▶ Provided data
-------------------------

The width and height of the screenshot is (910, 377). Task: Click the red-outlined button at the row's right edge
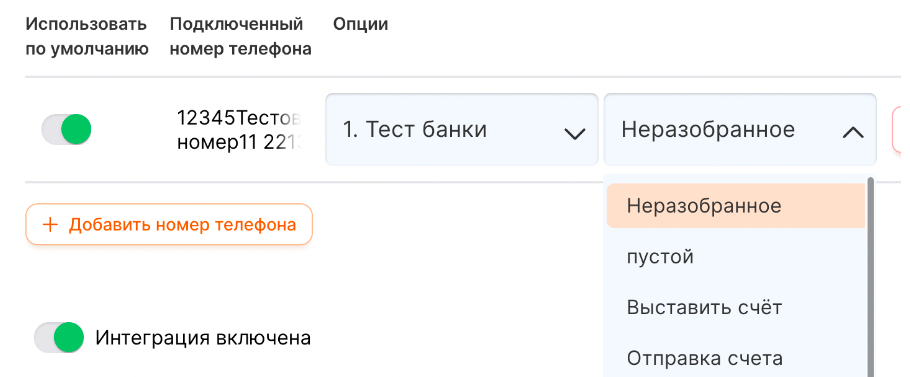pos(901,129)
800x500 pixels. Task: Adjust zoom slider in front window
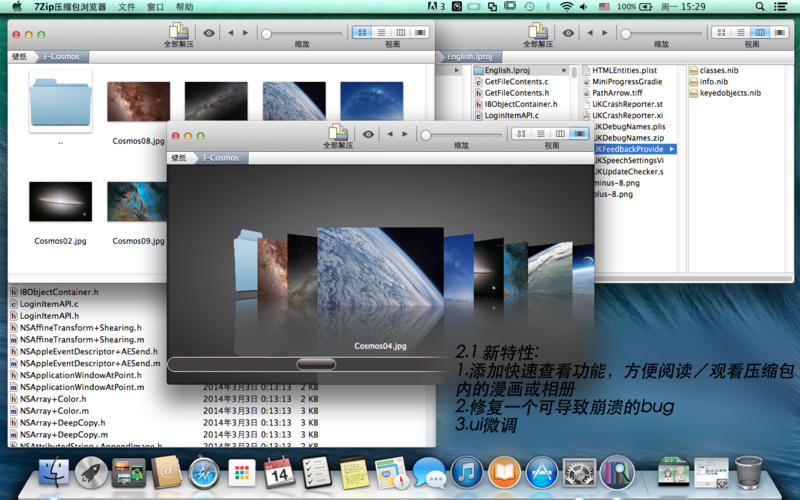pos(427,134)
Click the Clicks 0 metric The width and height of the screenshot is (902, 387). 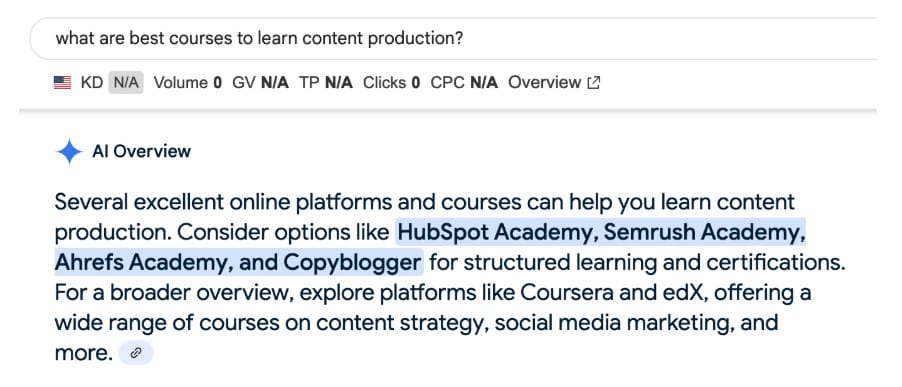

-------------------------

Collect every line above that contains the word "Task", and copy each one in full.

▶ Reply
The width and height of the screenshot is (910, 377). Task: Click the red-outlined button at the row's right edge
800x500 pixels. Task: Adjust zoom slider in front window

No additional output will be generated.